• [REQUIRED ACTION]: Transcribe, word for word and without additions, each line below from the one containing "mis kellani müüakse alkoholi? (88, 2379)" through the one containing "Ekim 2025 (670, 790)", both ends included.

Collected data
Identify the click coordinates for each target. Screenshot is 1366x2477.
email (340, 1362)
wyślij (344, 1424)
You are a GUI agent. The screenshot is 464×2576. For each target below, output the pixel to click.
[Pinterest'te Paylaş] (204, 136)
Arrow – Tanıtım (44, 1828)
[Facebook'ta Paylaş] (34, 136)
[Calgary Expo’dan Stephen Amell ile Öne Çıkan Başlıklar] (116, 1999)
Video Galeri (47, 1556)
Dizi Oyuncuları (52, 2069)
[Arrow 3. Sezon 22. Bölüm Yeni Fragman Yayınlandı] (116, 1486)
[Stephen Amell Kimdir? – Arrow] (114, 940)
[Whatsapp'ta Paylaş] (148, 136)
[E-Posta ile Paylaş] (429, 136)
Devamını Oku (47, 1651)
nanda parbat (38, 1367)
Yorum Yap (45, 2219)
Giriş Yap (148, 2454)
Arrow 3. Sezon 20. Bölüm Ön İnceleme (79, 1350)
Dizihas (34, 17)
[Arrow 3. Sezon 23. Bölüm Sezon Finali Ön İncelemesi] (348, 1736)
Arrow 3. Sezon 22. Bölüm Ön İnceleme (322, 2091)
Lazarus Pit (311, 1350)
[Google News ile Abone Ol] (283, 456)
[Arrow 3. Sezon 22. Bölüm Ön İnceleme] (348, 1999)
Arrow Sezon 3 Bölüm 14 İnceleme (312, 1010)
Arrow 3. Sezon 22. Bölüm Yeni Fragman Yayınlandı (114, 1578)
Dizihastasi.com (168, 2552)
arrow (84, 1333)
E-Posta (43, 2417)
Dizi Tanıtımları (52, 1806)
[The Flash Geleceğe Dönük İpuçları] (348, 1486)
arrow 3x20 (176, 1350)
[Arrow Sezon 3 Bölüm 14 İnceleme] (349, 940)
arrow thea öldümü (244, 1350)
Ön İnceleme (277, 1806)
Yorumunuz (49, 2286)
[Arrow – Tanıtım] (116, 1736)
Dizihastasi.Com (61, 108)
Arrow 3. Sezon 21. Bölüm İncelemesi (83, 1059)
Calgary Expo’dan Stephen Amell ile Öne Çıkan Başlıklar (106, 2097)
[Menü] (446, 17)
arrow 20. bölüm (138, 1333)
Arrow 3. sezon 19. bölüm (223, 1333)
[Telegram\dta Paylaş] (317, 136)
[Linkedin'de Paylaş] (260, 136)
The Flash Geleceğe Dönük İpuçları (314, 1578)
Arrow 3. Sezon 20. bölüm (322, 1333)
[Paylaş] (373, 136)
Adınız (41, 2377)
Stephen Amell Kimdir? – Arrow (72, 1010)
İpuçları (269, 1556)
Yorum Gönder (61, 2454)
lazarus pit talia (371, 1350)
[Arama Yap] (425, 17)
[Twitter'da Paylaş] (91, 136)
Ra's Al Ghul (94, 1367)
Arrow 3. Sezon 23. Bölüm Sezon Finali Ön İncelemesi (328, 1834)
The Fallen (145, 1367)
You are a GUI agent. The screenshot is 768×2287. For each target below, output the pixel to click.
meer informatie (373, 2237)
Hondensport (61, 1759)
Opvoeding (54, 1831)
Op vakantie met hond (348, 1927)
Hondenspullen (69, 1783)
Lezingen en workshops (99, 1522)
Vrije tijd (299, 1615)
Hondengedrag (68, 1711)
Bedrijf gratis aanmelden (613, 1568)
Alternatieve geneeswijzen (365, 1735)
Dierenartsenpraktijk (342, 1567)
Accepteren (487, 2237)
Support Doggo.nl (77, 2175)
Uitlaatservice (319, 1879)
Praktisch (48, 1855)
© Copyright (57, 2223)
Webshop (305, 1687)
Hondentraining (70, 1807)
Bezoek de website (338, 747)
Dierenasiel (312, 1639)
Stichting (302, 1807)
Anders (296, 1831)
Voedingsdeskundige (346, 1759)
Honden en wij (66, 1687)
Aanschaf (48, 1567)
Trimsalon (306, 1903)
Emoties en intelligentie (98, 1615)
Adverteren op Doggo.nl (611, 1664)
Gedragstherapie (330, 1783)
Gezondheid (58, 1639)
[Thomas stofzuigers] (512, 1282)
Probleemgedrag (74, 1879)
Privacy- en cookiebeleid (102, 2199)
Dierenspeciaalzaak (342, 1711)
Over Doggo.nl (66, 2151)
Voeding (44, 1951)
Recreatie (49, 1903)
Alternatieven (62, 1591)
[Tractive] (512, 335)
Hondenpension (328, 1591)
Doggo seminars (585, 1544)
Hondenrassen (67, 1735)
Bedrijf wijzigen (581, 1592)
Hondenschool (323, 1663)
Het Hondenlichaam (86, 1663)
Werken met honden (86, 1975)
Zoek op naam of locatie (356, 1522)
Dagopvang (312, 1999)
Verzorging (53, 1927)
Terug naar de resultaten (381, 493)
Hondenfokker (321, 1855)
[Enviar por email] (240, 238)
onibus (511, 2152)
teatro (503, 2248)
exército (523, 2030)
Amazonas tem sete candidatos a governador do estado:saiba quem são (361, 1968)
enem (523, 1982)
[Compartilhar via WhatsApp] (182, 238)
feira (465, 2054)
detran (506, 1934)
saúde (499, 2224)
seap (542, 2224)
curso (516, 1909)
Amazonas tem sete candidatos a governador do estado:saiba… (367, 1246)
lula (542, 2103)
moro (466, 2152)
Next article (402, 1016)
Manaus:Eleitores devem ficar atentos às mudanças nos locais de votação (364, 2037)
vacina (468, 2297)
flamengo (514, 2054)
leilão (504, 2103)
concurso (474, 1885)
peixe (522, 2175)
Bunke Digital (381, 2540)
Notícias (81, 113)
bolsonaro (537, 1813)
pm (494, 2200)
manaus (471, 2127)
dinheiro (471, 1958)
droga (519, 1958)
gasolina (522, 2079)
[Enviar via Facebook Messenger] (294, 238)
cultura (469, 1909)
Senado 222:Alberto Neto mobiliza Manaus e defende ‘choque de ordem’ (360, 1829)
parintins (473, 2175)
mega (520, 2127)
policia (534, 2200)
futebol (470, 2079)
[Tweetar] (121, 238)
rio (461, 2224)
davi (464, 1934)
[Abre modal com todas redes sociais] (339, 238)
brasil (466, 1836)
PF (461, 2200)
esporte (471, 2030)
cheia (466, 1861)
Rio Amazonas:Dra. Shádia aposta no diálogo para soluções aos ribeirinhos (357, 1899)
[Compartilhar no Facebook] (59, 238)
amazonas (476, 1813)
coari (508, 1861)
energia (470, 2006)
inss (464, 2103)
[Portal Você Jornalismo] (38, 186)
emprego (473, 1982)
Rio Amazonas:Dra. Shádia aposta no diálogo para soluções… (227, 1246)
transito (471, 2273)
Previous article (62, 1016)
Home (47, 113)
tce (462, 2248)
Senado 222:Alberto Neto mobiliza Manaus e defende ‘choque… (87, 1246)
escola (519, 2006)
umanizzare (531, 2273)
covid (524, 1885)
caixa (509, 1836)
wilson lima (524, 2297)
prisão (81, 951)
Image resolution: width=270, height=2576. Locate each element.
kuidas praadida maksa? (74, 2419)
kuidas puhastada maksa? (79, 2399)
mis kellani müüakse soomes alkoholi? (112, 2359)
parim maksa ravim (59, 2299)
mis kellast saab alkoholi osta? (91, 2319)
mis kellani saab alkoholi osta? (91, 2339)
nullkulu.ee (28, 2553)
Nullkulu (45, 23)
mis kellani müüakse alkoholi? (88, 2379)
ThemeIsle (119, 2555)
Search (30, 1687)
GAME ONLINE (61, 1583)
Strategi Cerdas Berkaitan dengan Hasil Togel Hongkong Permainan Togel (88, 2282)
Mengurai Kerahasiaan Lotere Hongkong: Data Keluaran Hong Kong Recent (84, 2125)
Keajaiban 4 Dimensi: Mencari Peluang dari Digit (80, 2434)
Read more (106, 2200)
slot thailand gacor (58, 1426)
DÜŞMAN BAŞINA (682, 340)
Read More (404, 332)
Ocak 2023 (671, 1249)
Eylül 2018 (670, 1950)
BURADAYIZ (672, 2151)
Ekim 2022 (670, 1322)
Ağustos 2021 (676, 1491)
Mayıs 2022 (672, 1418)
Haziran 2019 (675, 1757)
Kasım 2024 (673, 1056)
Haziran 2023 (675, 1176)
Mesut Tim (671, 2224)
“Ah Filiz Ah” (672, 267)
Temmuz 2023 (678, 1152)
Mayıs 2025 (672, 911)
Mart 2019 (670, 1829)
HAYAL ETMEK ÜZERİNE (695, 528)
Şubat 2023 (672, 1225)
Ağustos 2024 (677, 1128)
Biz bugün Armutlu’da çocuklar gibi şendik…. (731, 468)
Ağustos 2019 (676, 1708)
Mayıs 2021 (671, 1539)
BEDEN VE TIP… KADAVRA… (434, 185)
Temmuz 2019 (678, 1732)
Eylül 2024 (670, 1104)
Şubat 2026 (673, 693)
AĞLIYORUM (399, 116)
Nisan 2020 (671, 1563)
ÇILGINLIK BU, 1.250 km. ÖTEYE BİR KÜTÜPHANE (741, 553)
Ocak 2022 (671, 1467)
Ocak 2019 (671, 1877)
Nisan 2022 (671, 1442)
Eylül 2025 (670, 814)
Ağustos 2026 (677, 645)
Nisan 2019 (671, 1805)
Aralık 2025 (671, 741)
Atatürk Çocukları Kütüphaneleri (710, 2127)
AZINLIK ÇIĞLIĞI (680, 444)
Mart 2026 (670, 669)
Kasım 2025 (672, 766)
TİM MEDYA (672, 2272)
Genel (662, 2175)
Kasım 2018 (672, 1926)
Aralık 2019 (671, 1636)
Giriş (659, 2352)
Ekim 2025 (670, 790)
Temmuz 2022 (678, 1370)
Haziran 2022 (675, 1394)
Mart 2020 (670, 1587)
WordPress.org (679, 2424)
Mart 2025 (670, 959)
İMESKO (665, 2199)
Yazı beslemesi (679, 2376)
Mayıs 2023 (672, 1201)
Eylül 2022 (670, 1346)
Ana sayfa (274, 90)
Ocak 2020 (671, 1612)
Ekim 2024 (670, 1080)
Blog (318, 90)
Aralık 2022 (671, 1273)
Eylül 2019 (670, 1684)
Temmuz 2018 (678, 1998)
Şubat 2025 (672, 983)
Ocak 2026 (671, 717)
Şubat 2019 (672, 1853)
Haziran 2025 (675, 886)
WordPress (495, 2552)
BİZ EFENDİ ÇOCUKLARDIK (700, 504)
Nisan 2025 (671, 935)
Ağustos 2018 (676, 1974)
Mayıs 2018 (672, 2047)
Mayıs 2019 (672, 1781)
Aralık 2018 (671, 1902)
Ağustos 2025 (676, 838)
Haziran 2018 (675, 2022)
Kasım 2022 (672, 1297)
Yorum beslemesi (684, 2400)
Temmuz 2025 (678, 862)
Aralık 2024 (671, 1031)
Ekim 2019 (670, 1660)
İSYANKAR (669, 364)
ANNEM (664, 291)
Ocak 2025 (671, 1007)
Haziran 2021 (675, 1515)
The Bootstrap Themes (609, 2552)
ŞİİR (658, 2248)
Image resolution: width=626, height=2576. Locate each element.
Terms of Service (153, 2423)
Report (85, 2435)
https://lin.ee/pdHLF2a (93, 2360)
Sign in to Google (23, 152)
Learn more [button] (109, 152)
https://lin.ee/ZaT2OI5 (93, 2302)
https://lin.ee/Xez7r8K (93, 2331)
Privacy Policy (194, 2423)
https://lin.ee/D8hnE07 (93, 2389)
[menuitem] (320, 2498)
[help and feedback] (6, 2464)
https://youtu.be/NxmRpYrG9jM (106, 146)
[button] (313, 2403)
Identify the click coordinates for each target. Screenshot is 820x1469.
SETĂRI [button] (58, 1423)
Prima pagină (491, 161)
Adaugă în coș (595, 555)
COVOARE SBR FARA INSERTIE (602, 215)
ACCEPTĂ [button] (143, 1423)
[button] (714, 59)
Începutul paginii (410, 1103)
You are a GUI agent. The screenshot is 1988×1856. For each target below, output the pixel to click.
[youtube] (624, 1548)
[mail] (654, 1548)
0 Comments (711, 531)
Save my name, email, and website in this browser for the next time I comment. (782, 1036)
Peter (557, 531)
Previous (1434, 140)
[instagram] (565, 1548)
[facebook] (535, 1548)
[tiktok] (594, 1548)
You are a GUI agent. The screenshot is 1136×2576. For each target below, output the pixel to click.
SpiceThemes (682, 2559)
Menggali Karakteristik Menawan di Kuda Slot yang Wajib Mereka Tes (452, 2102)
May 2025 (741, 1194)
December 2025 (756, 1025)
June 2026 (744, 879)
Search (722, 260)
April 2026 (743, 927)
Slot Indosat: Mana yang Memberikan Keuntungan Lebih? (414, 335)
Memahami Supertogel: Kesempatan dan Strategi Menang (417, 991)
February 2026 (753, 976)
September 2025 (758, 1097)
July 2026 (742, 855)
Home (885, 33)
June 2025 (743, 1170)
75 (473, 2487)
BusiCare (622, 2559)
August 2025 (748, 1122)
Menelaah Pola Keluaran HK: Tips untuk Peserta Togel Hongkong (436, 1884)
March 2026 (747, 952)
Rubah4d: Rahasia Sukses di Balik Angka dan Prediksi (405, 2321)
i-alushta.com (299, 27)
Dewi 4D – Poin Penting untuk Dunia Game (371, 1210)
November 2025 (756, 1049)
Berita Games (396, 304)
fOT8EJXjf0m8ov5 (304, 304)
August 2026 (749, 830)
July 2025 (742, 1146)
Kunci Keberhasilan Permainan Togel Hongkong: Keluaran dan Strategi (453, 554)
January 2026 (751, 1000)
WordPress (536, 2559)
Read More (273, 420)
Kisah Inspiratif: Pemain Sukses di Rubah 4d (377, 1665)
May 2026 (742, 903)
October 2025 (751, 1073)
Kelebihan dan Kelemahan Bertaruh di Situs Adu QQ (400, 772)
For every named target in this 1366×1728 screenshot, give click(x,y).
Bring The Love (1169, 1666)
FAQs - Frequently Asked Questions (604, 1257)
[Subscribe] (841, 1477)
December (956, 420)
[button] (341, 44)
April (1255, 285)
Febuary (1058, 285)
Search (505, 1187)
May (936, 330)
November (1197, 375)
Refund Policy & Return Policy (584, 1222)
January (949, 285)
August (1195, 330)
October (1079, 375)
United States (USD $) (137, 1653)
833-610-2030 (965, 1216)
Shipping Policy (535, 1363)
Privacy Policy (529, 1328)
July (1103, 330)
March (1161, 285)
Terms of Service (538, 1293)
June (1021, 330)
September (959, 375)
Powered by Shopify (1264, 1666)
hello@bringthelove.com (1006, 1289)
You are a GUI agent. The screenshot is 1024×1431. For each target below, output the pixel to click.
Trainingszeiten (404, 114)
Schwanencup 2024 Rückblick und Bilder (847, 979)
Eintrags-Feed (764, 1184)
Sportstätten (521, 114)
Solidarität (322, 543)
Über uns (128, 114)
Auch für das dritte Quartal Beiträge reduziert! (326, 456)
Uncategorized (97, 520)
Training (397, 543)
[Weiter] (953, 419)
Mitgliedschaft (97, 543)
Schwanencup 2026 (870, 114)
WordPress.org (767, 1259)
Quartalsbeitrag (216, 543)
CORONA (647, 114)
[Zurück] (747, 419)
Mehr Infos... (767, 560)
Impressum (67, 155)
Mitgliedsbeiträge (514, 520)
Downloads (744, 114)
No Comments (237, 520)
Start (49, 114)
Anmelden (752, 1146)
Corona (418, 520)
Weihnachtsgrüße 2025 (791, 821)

• [SOLUTION]:
mis kellani müüakse alkoholi? (88, 2379)
ThemeIsle (119, 2555)
Search (30, 1687)
GAME ONLINE (61, 1583)
Strategi Cerdas Berkaitan dengan Hasil Togel Hongkong Permainan Togel (88, 2282)
Mengurai Kerahasiaan Lotere Hongkong: Data Keluaran Hong Kong Recent (84, 2125)
Keajaiban 4 Dimensi: Mencari Peluang dari Digit (80, 2434)
Read more (106, 2200)
slot thailand gacor (58, 1426)
DÜŞMAN BAŞINA (682, 340)
Read More (404, 332)
Ocak 2023 (671, 1249)
Eylül 2018 (670, 1950)
BURADAYIZ (672, 2151)
Ekim 2022 (670, 1322)
Ağustos 2021 (676, 1491)
Mayıs 2022 (672, 1418)
Haziran 2019 (675, 1757)
Kasım 2024 (673, 1056)
Haziran 2023 (675, 1176)
Mesut Tim (671, 2224)
“Ah Filiz Ah” (672, 267)
Temmuz 2023 (678, 1152)
Mayıs 2025 (672, 911)
Mart 2019 (670, 1829)
HAYAL ETMEK ÜZERİNE (695, 528)
Şubat 2023 (672, 1225)
Ağustos 2024 (677, 1128)
Biz bugün Armutlu’da çocuklar gibi şendik…. (731, 468)
Ağustos 2019 (676, 1708)
Mayıs 2021 (671, 1539)
BEDEN VE TIP… KADAVRA… (434, 185)
Temmuz 2019 (678, 1732)
Eylül 2024 (670, 1104)
Şubat 2026 (673, 693)
AĞLIYORUM (399, 116)
Nisan 2020 (671, 1563)
ÇILGINLIK BU, 1.250 km. ÖTEYE BİR KÜTÜPHANE (741, 553)
Ocak 2022 (671, 1467)
Ocak 2019 (671, 1877)
Nisan 2022 (671, 1442)
Eylül 2025 (670, 814)
Ağustos 2026 (677, 645)
Nisan 2019 (671, 1805)
Aralık 2025 (671, 741)
Atatürk Çocukları Kütüphaneleri (710, 2127)
AZINLIK ÇIĞLIĞI (680, 444)
Mart 2026 (670, 669)
Kasım 2025 (672, 766)
TİM MEDYA (672, 2272)
Genel (662, 2175)
Kasım 2018 (672, 1926)
Aralık 2019 (671, 1636)
Giriş (659, 2352)
Ekim 2025 (670, 790)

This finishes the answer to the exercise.